Textauszug:
* * * * * * *

Auf der einen Seite markiert er den starken Mann, auf der anderen Seite kommen ihm die Tränen, wenn er die russische Nationalhymne hört: Putin ist ein Rätsel. Moskau-Korrespondent Hermann Krause glaubt: Der russische Präsident ist kein so rationaler Stratege, wie viele denken.
Der Staatsmann als kühl abwägender, überlegter Stratege - diese Vorstellung trifft auf Wladimir Putin nicht zu, glaubt Moskau-Korrespondent Hermann Krause. Er begleitet Putins Politik schon seit Jahren und hat ihn auch schon persönlich getroffen. Dabei habe er festgestellt, dass Putin sich in seinen Entscheidungen durchaus auch mal treiben lässt. Im aktuellen Ukrainekonflikt etwa sei Putin in eine Situation geraten, aus der er schwer wieder herauskomme: "Er hat nationalistische Geister geweckt, die er jetzt nicht mehr gebändigt kriegt."
"Seine Politik, die die Ost-Ukraine betrifft, ist - das hat Putin mittlerweile auch eingesehen - in die falsche Richtung gelaufen."
Dass Putin bei einem Staatsbesuch in der Mongolei kürzlich vor laufender Kamera geweint hat, als die russische Hymne gespielt wurde, könnte laut Hermann Krause auch darauf hinweisen, unter welcher Anspannung der russische Präsident im Moment steht. In der Mongolei sei er warm empfangen worden - nicht mit so viel Kritik wie sonst derzeit außerhalb von Russland.

* * * * * * *

[Gespeicherte Einträge aus einer Sammlung]

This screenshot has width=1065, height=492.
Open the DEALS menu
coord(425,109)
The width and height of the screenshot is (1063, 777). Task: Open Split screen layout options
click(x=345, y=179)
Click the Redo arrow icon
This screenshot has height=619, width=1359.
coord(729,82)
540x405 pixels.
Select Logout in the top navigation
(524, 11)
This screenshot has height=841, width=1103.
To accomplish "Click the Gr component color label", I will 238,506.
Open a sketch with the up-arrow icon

* * * * * * *

Aufgaben:
a) Bei welchem Anlass hat Putin laut dem Textauszug über Wladimir Putin kürzlich vor laufender Kamera geweint?
b) Führe den Textauszug über Wladimir Putin im Anschluss an seinen letzten Satz weiter.

Antworten:
a) Bei einem Staatsbesuch in der Mongolei, als die russische Hymne gespielt wurde.

b)
Die Annexion der Krim, die in Europa als völkerrechtswidriger Akt angesehen werde, sei in Russland ganz anders aufgenommen worden, berichtet Hermann Krause: "Die Heimhohlung der Krim hat Putin eine unheimliche Popularität gebracht, weil er damit das Volk, die Herzen und die Gefühle bekommen hat."
"Er ist emotional, er ist jemand, der starke Gefühle hat und oftmals anders denkt und handelt als wir Europäer."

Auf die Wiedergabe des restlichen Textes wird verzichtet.